Our glut of easily attainable pain medication came about because of naked greed and a systemic betrayal of the Hippocratic Oath on nearly every level. It came about because pharmaceutical companies focused their supremely well funded lobbying efforts on convincing medically ignorant politicians to loosen regulations and restrictions which were put in place to protect people; because they artfully manipulated countless doctors into prescribing these drugs far too often, with far too little care, to people who didn't actually need them; because they economically dominate and control the medical research field despite the obvious conflict of interests inherent in having the people who make and sell drugs for profit be the ones who give out the money that pays for the studies which determine which drugs the industry will employ.

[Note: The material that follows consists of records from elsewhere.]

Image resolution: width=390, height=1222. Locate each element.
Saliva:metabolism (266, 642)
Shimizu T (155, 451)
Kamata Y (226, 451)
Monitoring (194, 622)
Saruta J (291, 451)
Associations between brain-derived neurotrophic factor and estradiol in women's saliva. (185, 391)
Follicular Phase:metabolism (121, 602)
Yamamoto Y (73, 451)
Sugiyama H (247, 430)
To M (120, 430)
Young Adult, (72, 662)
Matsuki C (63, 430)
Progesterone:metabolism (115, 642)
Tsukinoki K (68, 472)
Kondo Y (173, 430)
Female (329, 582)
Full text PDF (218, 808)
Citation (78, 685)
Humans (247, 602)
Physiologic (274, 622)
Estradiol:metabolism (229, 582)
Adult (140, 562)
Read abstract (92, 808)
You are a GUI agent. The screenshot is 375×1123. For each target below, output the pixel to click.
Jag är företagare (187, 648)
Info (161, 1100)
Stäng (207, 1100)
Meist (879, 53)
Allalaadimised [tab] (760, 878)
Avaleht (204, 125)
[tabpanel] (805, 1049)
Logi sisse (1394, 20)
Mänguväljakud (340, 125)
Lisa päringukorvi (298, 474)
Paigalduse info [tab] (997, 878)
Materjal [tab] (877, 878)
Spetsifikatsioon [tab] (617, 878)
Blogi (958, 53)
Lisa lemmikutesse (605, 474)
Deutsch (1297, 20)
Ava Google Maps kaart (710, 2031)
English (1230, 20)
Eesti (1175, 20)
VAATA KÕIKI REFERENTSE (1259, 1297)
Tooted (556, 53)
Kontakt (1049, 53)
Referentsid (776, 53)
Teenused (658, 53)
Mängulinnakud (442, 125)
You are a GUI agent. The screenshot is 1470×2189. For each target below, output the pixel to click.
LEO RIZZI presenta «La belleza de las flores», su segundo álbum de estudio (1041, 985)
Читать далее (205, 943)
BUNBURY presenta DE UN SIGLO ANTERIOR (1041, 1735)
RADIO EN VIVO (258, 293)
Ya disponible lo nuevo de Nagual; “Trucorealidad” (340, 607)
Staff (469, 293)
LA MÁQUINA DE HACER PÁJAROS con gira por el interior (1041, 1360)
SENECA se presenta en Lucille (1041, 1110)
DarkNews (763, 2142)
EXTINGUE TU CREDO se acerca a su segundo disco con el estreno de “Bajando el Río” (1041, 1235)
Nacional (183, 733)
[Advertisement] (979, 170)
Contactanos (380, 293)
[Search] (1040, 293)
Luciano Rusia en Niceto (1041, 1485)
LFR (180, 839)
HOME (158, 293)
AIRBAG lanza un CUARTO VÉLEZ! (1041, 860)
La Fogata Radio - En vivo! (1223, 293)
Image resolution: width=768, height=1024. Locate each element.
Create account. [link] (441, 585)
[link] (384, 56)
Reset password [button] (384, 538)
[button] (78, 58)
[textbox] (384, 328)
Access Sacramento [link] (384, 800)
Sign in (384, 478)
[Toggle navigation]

Our pain medication problem is caused by us stripping away barriers to everyday people getting hold of some very dangerously powerful drugs. When you can easily shop around to find doctors who will prescribe heavy opiates for minor conditions, or even just order your preferred drug online from any of countless perfectly legal sources which really shouldn't be allowed to sell you this stuff, the problem is one of institutional irresponsibility, not simply one of supply.

It's very much like our gun violence problem. Sure, the sheer number of guns in our country is a concern, but far more worrying is the ease with which you can legally obtain said guns. When you leave it up to just your Average Joe to make sane and healthy decisions about things like hard drugs and lethal force, you unsurprisingly end up with a lot of lives destroyed from drug abuse and gun violence. But I guess we think that's fine so long as the rich can make more money off it all?